Measurement is the assignment of a number to a characteristic of an object or event, which can be compared with other objects or events. The scope and application of a measurement is dependent on the context and discipline. In the natural sciences and engineering, measurements do not apply to nominal properties of objects or events, which is consistent with the guidelines of the International vocabulary of metrology published by the International Bureau of Weights and Measures. However, in other fields such as statistics as well as the social and behavioral sciences, measurements can have multiple levels, which would include nominal, ordinal, interval, and ratio scales.
Measurement is a cornerstone of trade, science, technology, and quantitative research in many disciplines. Historically, many measurement systems existed for the varied fields of human existence to facilitate comparisons in these fields. Often these were achieved by local agreements between trading partners or collaborators. Since the 18th century, developments progressed towards unifying, widely accepted standards that resulted in the modern International System of Units (SI). This system reduces all physical measurements to a mathematical combination of seven base units. The science of measurement is pursued in the field of metrology.
Data reporting is the process of collecting and submitting data to authorities entrusted with compiling statistics. Accurate data reporting gives rise to accurate analyses of the facts on the ground; inaccurate data reporting can lead to vastly uninformed decisions based on erroneous evidence. When data is not reported, the problem is known as underreporting; the opposite problem leads to false positives.
Data reporting can be an incredibly difficult endeavor. Census bureaus may hire even hundreds of thousands of workers to achieve the task of counting all of the residents of a country. Teachers use data from student assessments to determine grades; cellphone manufacturers rely on sales data from retailers to point the way to which models to increase production of. The effective management of nearly any company relies on accurate data.
Analysis of data is a process of inspecting, cleaning, transforming, and modeling data with the goal of discovering useful information, suggesting conclusions, and supporting decision-making. Data analysis has multiple facets and approaches, encompassing diverse techniques under a variety of names, in different business, science, and social science domains.

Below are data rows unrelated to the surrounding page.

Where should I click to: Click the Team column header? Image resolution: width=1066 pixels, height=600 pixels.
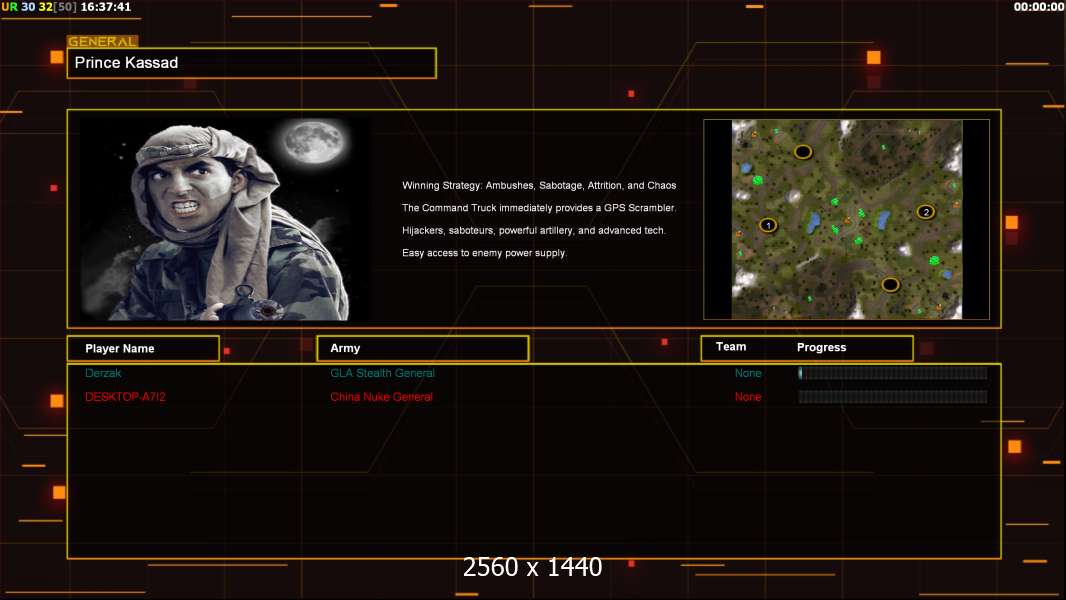(x=731, y=347)
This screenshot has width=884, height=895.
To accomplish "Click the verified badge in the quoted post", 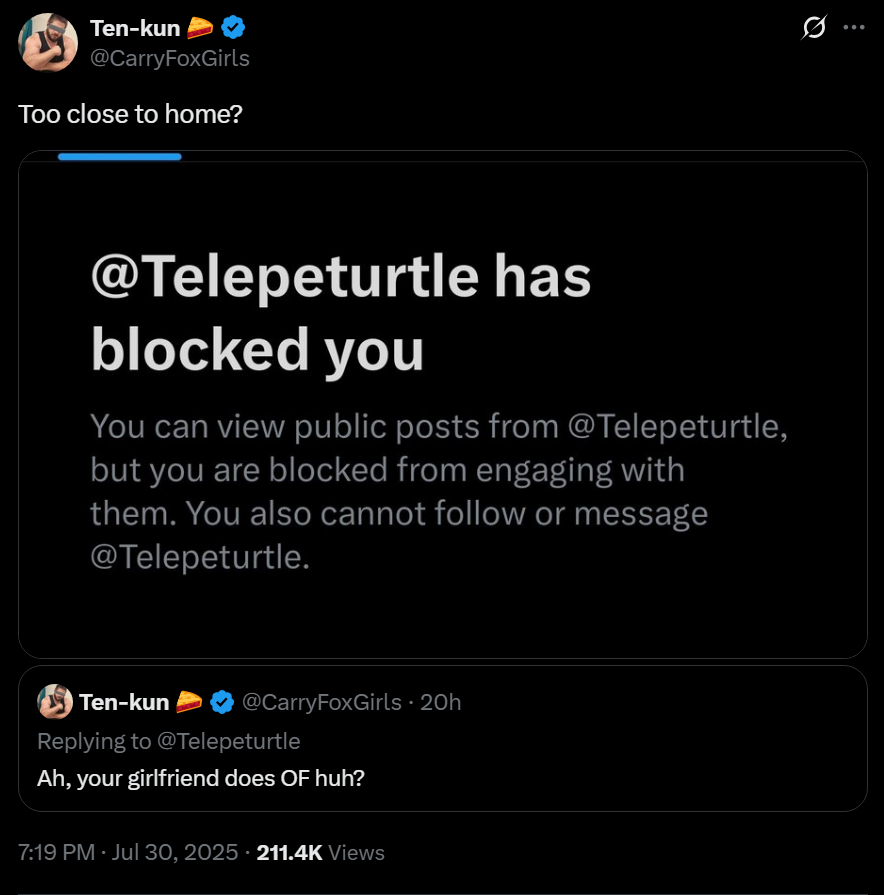I will point(222,702).
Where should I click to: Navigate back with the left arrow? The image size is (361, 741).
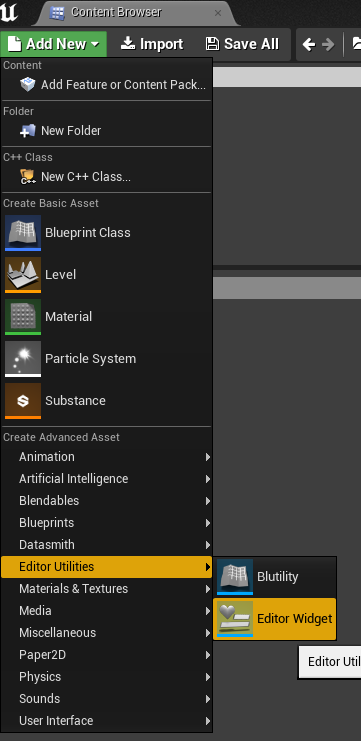pos(309,44)
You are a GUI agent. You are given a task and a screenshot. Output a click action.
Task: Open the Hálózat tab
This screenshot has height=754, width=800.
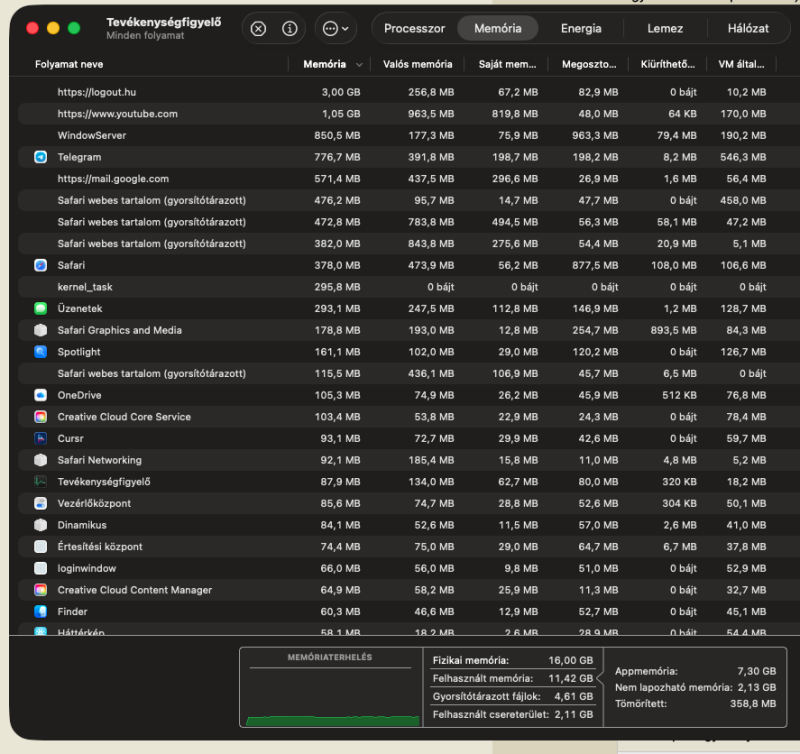tap(748, 29)

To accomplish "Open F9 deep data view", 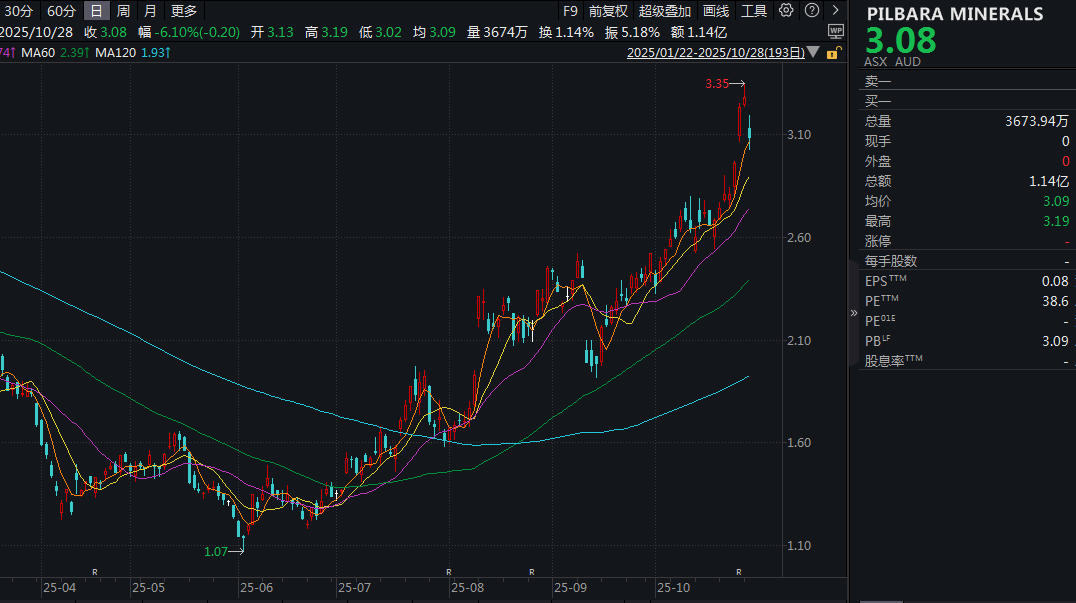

Data mining is a particular data analysis technique that focuses on modeling and knowledge discovery for predictive rather than purely descriptive purposes. Business intelligence covers data analysis that relies heavily on aggregation, focusing on business information. In statistical applications, some people divide data analysis into descriptive statistics, exploratory data analysis (EDA), and confirmatory data analysis (CDA). EDA focuses on discovering new features in the data and CDA on confirming or falsifying existing hypotheses. Predictive analytics focuses on application of statistical models for predictive forecasting or classification, while text analytics applies statistical, linguistic, and structural techniques to extract and classify information from textual sources, a species of unstructured data. All are varieties of data analysis.
Data integration is a precursor to data analysis, and data analysis is closely linked to data visualization and data dissemination. The term data analysis is sometimes used as a synonym for data modeling.